Kennedy's corpse is still being levered out of the chair behind his desk, but already the Democrats in Massachusetts are showing their true colors.  Where previously they changed the law to prevent a Republican governor from appointing a Republican Senator to fill a vacancy, they now, in a show of blatant hypocrisy, want to change the law back so that Kennedy's sweat-stained seat can be filled by yet another Democrat.  They can't abide the thought that the voters of Massachusetts might get a say in their representation in the Senate, and they don't trust those voters to choose "correctly" and continue their decades-long rule.  This is "Taxachusetts," after all.  Who do those not-Democrats think they are, anyway?

The Kennedy Legacy, such as it is, is not one of American nobility.  The Kennedy family represents the worst of American politics and American wealth.  They are a close-knit tribe of elitists to whom the law is presumed not to apply the way it does to us ordinary people.  They are a very wealthy family whose scions decry wealth.  They are industrialists, businessmen, and power-mongers whose progeny attack industry, indict business, and seek dominion.  They are an arrogant aristocracy who belittle the American citizenry in their deeds if not explicitly in their words, saying one thing while doing the opposite and expecting never to be criticized.  They are remembered in popular culture not for their many misdeeds, their political missteps, their extramarital affairs, or their personal oddities.  The reality of the Kennedy family has been dispatched down the Memory Hole; only the myth of Camelot has been allowed to remain.

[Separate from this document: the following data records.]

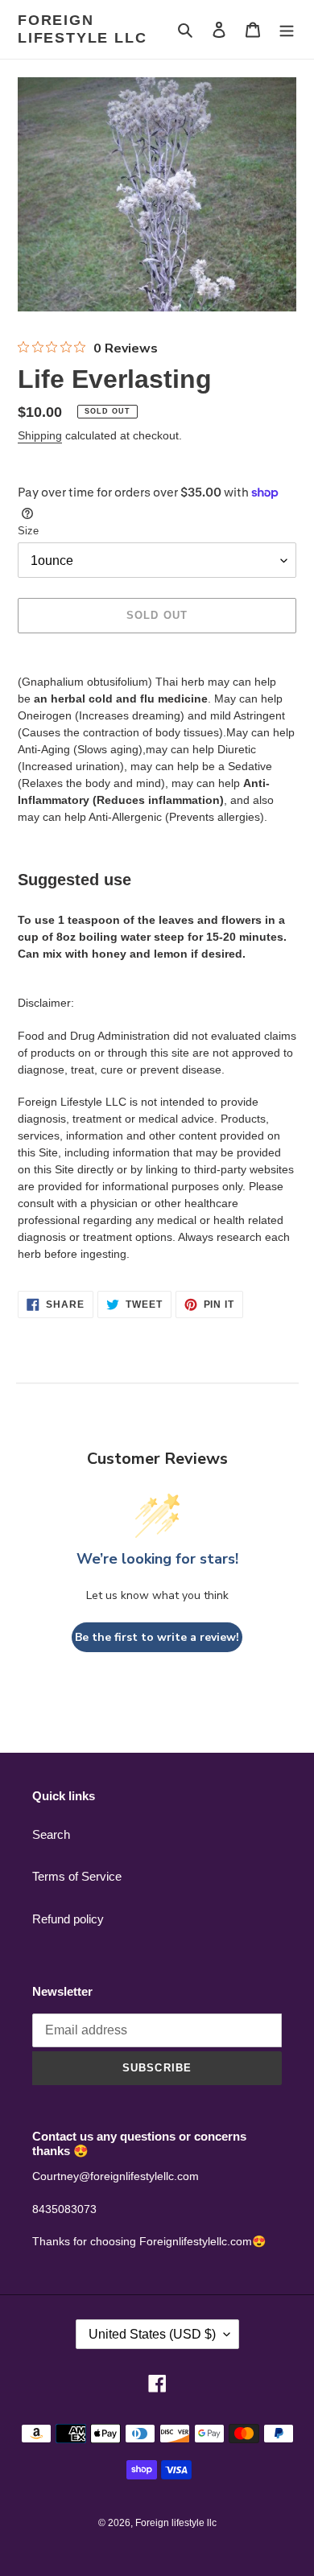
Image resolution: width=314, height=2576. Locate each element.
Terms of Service (77, 1876)
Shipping (40, 435)
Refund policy (68, 1919)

I take no pleasure in anyone's death.  I am not particularly sad, however, to see Ted Kennedy no longer spitting and stuttering his way through political invective from the floor of the Senate, spewing vitriol that, were it to issue frothily from the lips of anyone else, would be reason to suspect the loud and angry orator of being drunk, of having suffered a stroke, or of being utterly and irrevocably mentally imbalanced.  Ted Kennedy was no lion.  He was not even a mouse.  He was a rat, grown fat on the earnings of others, complacent in the sense of entitlement that characterized his family and its politics.